**DATA FOR REVIEW**.
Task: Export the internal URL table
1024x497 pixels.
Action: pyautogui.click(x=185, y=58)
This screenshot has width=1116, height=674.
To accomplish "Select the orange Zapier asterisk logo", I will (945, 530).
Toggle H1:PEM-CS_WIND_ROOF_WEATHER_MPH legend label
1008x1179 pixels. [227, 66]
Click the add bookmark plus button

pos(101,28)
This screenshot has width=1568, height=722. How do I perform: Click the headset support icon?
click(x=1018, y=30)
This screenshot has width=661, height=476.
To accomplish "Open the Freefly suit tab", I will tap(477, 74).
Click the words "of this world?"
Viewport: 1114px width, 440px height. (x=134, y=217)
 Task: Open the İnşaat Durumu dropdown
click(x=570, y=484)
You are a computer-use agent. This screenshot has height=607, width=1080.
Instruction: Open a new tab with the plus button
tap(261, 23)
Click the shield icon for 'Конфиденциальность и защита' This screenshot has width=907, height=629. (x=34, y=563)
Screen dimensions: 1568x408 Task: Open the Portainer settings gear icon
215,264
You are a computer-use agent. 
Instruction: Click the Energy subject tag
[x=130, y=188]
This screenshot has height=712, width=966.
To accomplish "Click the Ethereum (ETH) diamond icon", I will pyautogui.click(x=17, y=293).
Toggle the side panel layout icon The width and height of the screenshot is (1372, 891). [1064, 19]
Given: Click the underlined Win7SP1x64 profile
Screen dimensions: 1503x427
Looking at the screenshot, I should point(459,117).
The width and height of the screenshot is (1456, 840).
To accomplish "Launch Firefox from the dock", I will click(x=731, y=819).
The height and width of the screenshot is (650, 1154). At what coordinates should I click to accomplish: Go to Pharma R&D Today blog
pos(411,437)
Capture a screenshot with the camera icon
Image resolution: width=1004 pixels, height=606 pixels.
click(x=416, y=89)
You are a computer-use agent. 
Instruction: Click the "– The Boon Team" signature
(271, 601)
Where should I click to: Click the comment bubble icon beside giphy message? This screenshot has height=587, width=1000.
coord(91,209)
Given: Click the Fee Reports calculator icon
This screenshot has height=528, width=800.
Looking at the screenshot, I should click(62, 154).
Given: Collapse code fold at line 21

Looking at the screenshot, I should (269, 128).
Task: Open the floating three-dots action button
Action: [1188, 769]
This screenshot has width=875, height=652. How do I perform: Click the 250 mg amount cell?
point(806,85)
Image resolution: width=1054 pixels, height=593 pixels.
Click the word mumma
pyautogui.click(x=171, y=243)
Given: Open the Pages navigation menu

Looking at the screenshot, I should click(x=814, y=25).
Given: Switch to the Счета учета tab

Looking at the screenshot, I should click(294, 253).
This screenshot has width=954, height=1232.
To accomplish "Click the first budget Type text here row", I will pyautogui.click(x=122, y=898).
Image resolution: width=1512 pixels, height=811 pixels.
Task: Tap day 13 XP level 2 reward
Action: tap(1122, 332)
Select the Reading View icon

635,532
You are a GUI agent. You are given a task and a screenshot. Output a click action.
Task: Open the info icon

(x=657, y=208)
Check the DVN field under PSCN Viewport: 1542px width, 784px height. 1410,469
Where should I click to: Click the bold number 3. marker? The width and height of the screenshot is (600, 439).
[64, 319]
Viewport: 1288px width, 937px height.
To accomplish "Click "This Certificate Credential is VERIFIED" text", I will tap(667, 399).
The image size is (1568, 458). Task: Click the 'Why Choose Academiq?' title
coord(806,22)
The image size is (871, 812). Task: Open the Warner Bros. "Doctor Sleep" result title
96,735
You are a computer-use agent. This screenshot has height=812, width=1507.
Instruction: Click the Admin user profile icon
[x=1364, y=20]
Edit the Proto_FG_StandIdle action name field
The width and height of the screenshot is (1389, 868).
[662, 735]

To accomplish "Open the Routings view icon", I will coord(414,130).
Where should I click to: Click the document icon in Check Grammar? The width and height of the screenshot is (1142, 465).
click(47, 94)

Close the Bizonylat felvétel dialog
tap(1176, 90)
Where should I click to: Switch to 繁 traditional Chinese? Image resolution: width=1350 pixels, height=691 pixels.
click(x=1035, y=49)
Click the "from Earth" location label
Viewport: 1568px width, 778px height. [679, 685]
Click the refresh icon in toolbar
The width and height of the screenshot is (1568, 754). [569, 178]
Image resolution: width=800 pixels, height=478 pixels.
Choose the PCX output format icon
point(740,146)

**ACTION ITEM**. Would you please work out how many lines of the data hold "agent"? Reply with the number alone.

**RESPONSE AREA**. 5